_Task objective_
In the copy, include no pictures, but reproduce every record exactly.
━━━━━ Dataset records
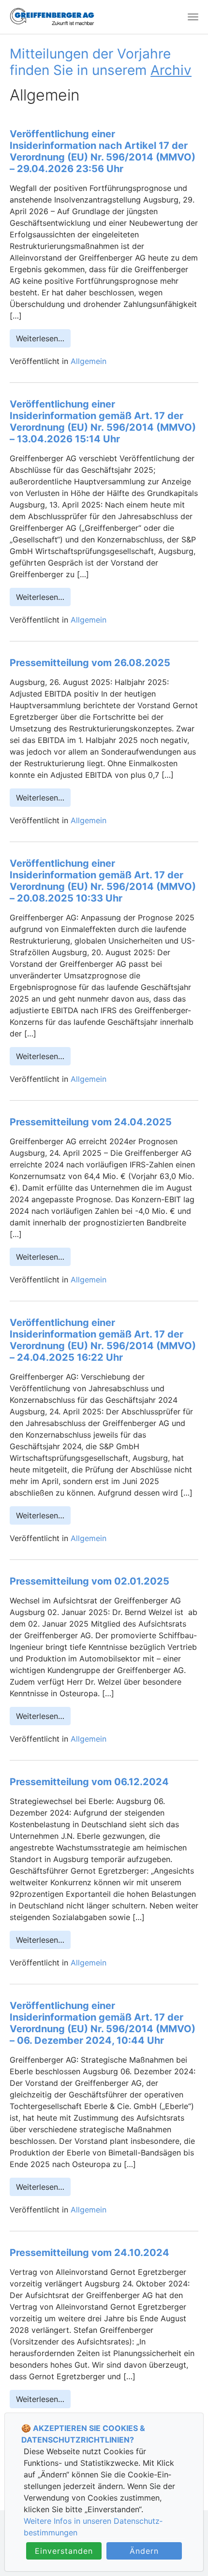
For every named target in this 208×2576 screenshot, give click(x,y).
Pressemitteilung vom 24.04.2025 (91, 1122)
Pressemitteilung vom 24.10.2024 (89, 2252)
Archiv (171, 70)
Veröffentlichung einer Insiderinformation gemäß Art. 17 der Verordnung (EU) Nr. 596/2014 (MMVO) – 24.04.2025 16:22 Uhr (103, 1340)
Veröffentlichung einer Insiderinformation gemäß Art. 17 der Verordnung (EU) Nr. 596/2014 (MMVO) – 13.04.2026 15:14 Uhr (103, 421)
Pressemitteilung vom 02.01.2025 (89, 1581)
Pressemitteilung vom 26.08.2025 (90, 663)
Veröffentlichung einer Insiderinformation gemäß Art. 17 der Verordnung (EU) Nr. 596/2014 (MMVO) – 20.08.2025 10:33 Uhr (103, 881)
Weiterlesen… (40, 338)
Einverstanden (64, 2551)
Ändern (144, 2551)
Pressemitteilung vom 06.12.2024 (89, 1782)
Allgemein (88, 361)
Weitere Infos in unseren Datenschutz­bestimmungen (93, 2526)
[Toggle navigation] (193, 17)
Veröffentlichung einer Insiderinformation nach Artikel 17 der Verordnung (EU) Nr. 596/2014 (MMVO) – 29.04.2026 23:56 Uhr (102, 151)
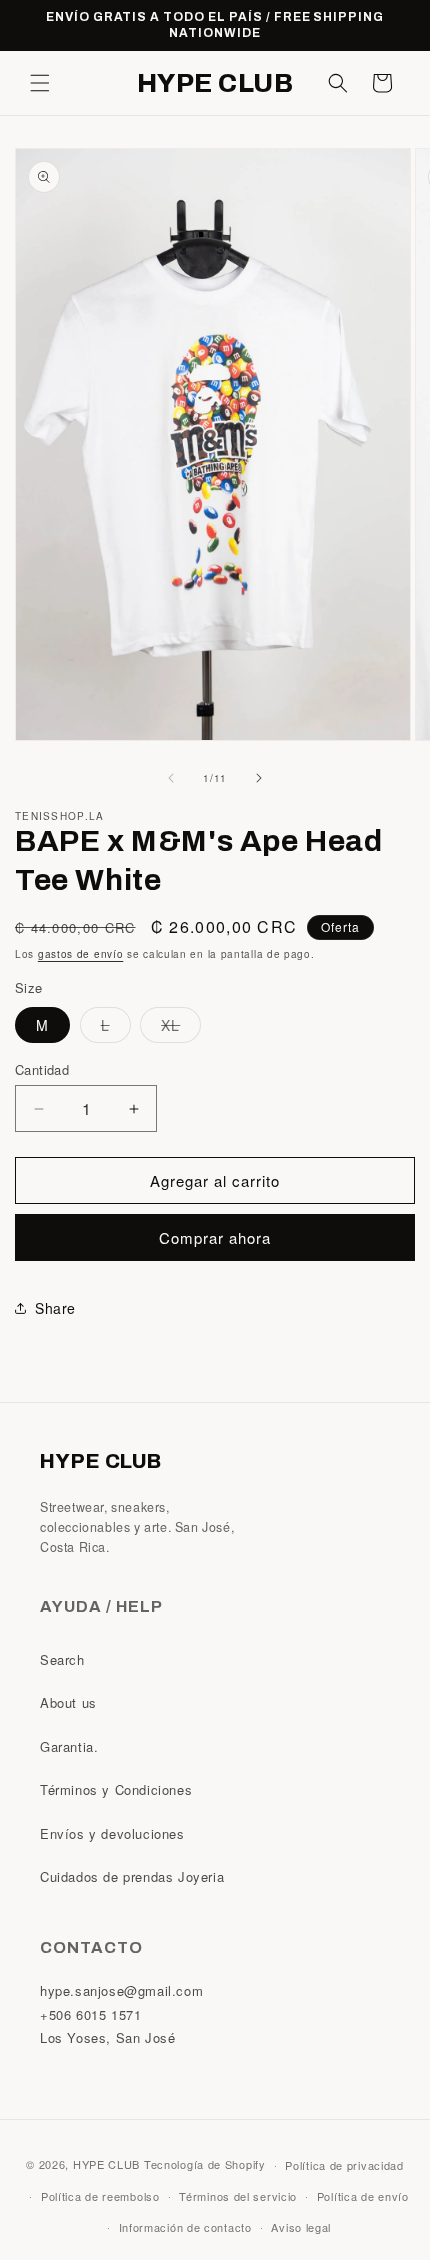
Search (62, 1659)
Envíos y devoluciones (112, 1833)
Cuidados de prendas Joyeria (132, 1876)
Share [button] (55, 1308)
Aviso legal (301, 2227)
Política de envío (363, 2196)
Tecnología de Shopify (205, 2164)
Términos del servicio (238, 2196)
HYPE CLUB (106, 2164)
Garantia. (69, 1746)
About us (68, 1702)
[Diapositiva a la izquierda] (171, 778)
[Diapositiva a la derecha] (259, 778)
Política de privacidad (344, 2165)
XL (181, 1028)
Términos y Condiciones (116, 1789)
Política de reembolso (100, 2196)
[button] (40, 83)
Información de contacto (185, 2227)
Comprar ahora (215, 1237)
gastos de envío (81, 954)
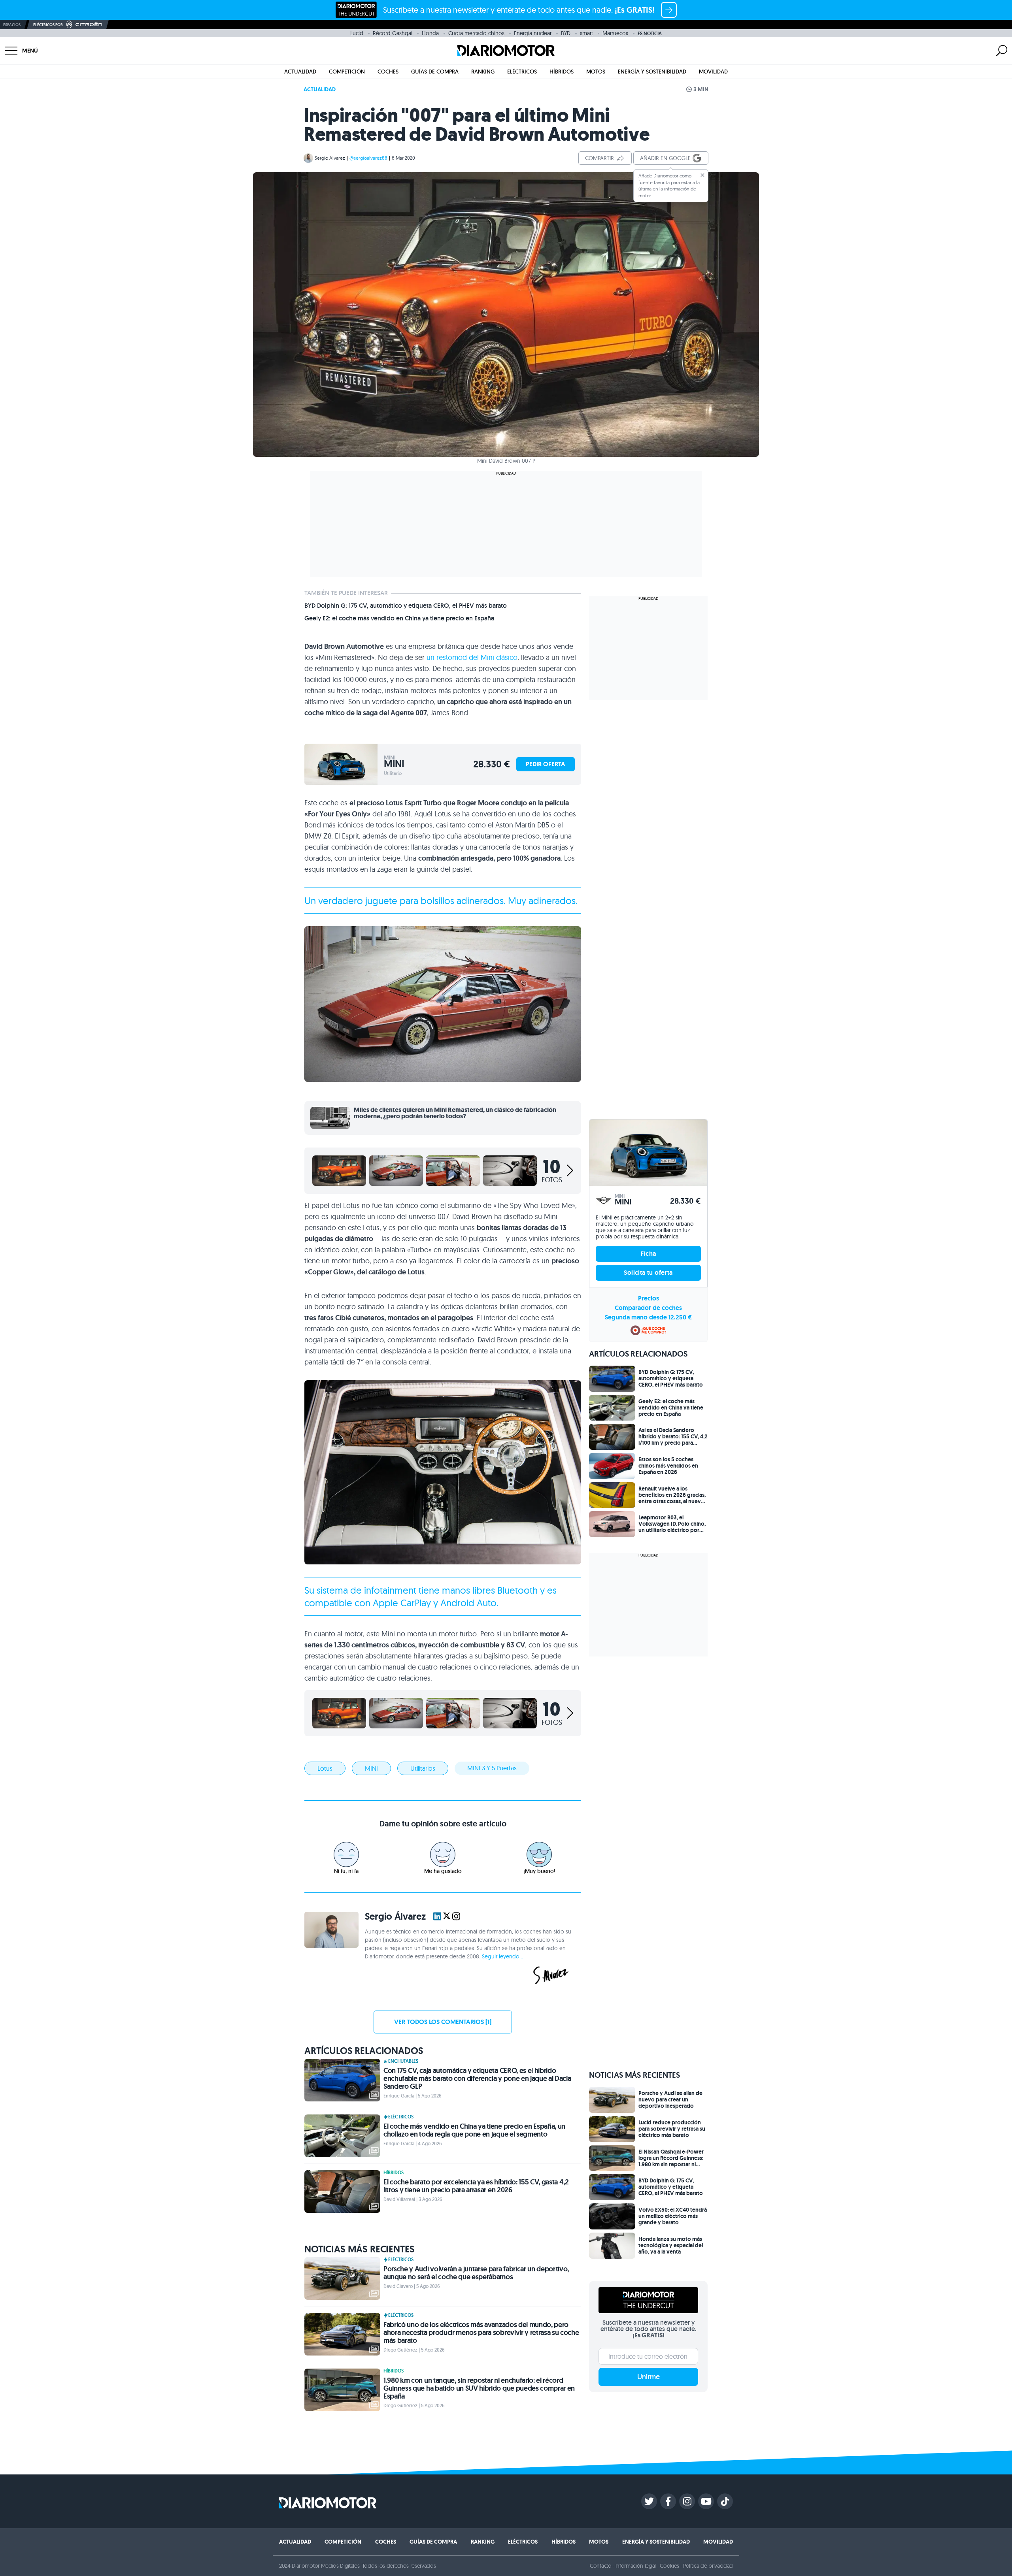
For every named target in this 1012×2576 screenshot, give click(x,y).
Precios (648, 1298)
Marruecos (615, 33)
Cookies (669, 2565)
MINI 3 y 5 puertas (492, 1768)
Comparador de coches (648, 1308)
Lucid (356, 33)
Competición (347, 71)
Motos (595, 71)
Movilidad (713, 71)
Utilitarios (422, 1768)
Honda (430, 33)
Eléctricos (522, 71)
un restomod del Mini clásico (472, 657)
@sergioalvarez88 (368, 158)
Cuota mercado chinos (476, 33)
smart (586, 33)
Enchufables (403, 2061)
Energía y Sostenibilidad (652, 71)
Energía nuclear (532, 33)
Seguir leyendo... (502, 1956)
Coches (388, 71)
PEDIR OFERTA (545, 764)
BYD (565, 33)
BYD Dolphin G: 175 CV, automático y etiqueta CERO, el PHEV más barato (405, 606)
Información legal (636, 2565)
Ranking (483, 71)
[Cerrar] (702, 175)
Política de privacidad (708, 2565)
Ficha (648, 1253)
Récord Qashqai (392, 33)
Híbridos (561, 71)
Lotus (324, 1768)
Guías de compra (435, 71)
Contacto (600, 2565)
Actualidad (300, 71)
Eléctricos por (48, 24)
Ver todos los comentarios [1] (442, 2022)
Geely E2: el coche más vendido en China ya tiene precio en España (399, 618)
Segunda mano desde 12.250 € (648, 1317)
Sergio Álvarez (330, 158)
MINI (371, 1768)
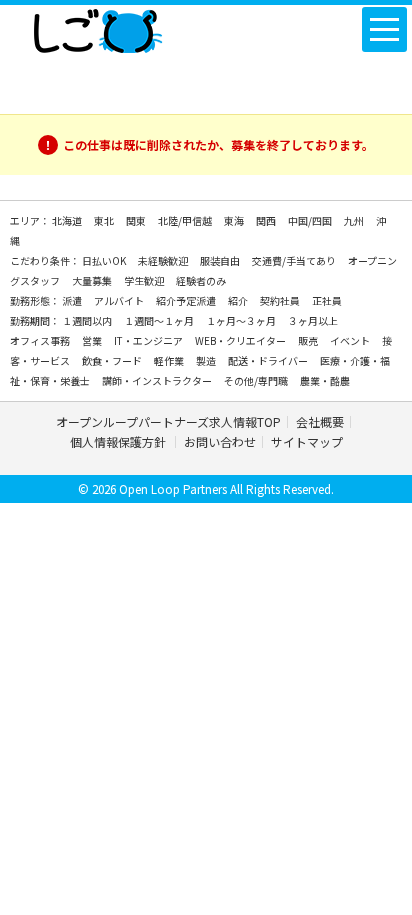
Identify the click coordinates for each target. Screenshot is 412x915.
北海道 (68, 220)
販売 (309, 340)
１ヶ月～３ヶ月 (242, 320)
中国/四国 (311, 220)
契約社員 (281, 300)
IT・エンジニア (149, 340)
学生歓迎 (145, 280)
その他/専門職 (257, 380)
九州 (355, 220)
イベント (351, 340)
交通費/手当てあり (295, 260)
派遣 (73, 300)
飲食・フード (113, 360)
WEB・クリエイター (241, 340)
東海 (235, 220)
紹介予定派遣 (187, 300)
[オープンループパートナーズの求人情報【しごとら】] (97, 27)
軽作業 (170, 360)
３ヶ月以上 (313, 320)
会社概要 (320, 421)
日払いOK (105, 260)
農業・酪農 (325, 380)
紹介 (239, 300)
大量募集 (93, 280)
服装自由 (221, 260)
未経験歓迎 (164, 260)
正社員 (327, 300)
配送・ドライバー (269, 360)
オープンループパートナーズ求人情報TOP (168, 421)
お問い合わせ (220, 441)
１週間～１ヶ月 (160, 320)
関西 (267, 220)
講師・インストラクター (158, 380)
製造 (207, 360)
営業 (93, 340)
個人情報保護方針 (119, 441)
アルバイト (120, 300)
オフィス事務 (41, 340)
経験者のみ (201, 280)
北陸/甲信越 (186, 220)
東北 (105, 220)
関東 (137, 220)
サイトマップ (307, 441)
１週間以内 (88, 320)
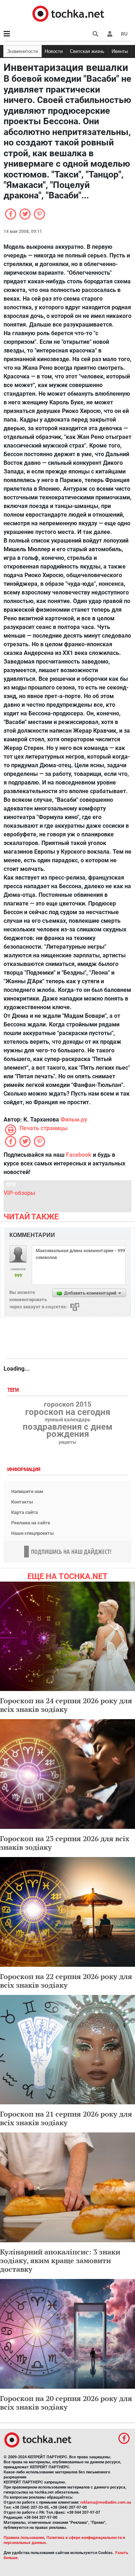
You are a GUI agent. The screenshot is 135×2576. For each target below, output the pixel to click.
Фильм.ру (73, 1119)
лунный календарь (67, 1419)
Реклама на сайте (30, 1522)
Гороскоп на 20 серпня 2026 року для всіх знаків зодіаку (66, 2402)
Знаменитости (22, 51)
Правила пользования (24, 2537)
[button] (110, 34)
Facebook (78, 1154)
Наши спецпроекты (32, 1533)
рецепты (67, 1442)
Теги (13, 1390)
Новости (54, 51)
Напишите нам (27, 1491)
━━━━━━━━━━
_Exercise output_
For every named target in this 208×2576 screenshot, give click(x,y).
Pressemitteilung vom 24.04.2025 (91, 1122)
Pressemitteilung vom 24.10.2024 (89, 2252)
Archiv (171, 70)
Veröffentlichung einer Insiderinformation gemäß Art. 17 der Verordnung (EU) Nr. 596/2014 (MMVO) – 24.04.2025 16:22 Uhr (103, 1340)
Veröffentlichung einer Insiderinformation gemäß Art. 17 der Verordnung (EU) Nr. 596/2014 (MMVO) – 13.04.2026 15:14 Uhr (103, 421)
Pressemitteilung vom 02.01.2025 (89, 1581)
Pressemitteilung vom 26.08.2025 (90, 663)
Veröffentlichung einer Insiderinformation gemäß Art. 17 der Verordnung (EU) Nr. 596/2014 (MMVO) – 20.08.2025 10:33 Uhr (103, 881)
Weiterlesen… (40, 338)
Einverstanden (64, 2551)
Ändern (144, 2551)
Pressemitteilung vom 06.12.2024 (89, 1782)
Allgemein (88, 361)
Weitere Infos in unseren Datenschutz­bestimmungen (93, 2526)
[Toggle navigation] (193, 17)
Veröffentlichung einer Insiderinformation nach Artikel 17 der Verordnung (EU) Nr. 596/2014 (MMVO) – 29.04.2026 23:56 Uhr (102, 151)
Search (62, 1659)
Envíos y devoluciones (112, 1833)
Cuidados de prendas Joyeria (132, 1876)
Share [button] (55, 1308)
Aviso legal (301, 2227)
Política de envío (363, 2196)
Tecnología de Shopify (205, 2164)
Términos del servicio (238, 2196)
HYPE CLUB (106, 2164)
Garantia. (69, 1746)
About us (68, 1702)
[Diapositiva a la izquierda] (171, 778)
[Diapositiva a la derecha] (259, 778)
Política de privacidad (344, 2165)
XL (181, 1028)
Términos y Condiciones (116, 1789)
Política de reembolso (100, 2196)
[button] (40, 83)
Información de contacto (185, 2227)
Comprar ahora (215, 1237)
gastos de envío (81, 954)
For every named target in this 1012×2576 screenshot, give click(x,y).
Precios (648, 1298)
Marruecos (615, 33)
Cookies (669, 2565)
MINI 3 y 5 puertas (492, 1768)
Comparador de coches (648, 1308)
Lucid (356, 33)
Competición (347, 71)
Motos (595, 71)
Movilidad (713, 71)
Utilitarios (422, 1768)
Honda (430, 33)
Eléctricos (522, 71)
un restomod del Mini clásico (472, 657)
@sergioalvarez88 (368, 158)
Cuota mercado chinos (476, 33)
smart (586, 33)
Enchufables (403, 2061)
Energía y Sostenibilidad (652, 71)
Energía nuclear (532, 33)
Seguir leyendo... (502, 1956)
Coches (388, 71)
PEDIR OFERTA (545, 764)
BYD (565, 33)
BYD Dolphin G: 175 CV, automático y etiqueta CERO, el PHEV más barato (405, 606)
Información legal (636, 2565)
Ranking (483, 71)
[Cerrar] (702, 175)
Política de privacidad (708, 2565)
Ficha (648, 1253)
Récord Qashqai (392, 33)
Híbridos (561, 71)
Lotus (324, 1768)
Guías de compra (435, 71)
Contacto (600, 2565)
Actualidad (300, 71)
Eléctricos por (48, 24)
Ver todos los comentarios [1] (442, 2022)
Geely E2: el coche más vendido en China ya tiene precio en España (399, 618)
Segunda mano desde 12.250 € (648, 1317)
Sergio Álvarez (330, 158)
MINI (371, 1768)
Identify the click coordinates for each target. Screenshot is 412x915.
北海道 (68, 220)
販売 (309, 340)
１ヶ月～３ヶ月 (242, 320)
中国/四国 (311, 220)
契約社員 (281, 300)
IT・エンジニア (149, 340)
学生歓迎 (145, 280)
その他/専門職 (257, 380)
九州 (355, 220)
イベント (351, 340)
交通費/手当てあり (295, 260)
派遣 (73, 300)
飲食・フード (113, 360)
WEB・クリエイター (241, 340)
東海 (235, 220)
紹介予定派遣 (187, 300)
[オープンループパートナーズの求人情報【しごとら】] (97, 27)
軽作業 (170, 360)
３ヶ月以上 (313, 320)
会社概要 (320, 421)
日払いOK (105, 260)
農業・酪農 (325, 380)
紹介 (239, 300)
大量募集 (93, 280)
服装自由 (221, 260)
未経験歓迎 (164, 260)
正社員 (327, 300)
配送・ドライバー (269, 360)
オープンループパートナーズ求人情報TOP (168, 421)
お問い合わせ (220, 441)
１週間～１ヶ月 (160, 320)
関西 (267, 220)
講師・インストラクター (158, 380)
製造 (207, 360)
営業 (93, 340)
個人情報保護方針 (119, 441)
アルバイト (120, 300)
オフィス事務 (41, 340)
経験者のみ (201, 280)
北陸/甲信越 (186, 220)
東北 (105, 220)
関東 (137, 220)
サイトマップ (307, 441)
１週間以内 (88, 320)
You are a GUI agent. The screenshot is 135×2576. For each target below, output the pixel to click.
Фильм.ру (73, 1119)
лунный календарь (67, 1419)
Реклама на сайте (30, 1522)
Гороскоп на 20 серпня 2026 року для всіх знаків зодіаку (66, 2402)
Знаменитости (22, 51)
Правила пользования (24, 2537)
[button] (110, 34)
Facebook (78, 1154)
Наши спецпроекты (32, 1533)
рецепты (67, 1442)
Теги (13, 1390)
Новости (54, 51)
Напишите нам (27, 1491)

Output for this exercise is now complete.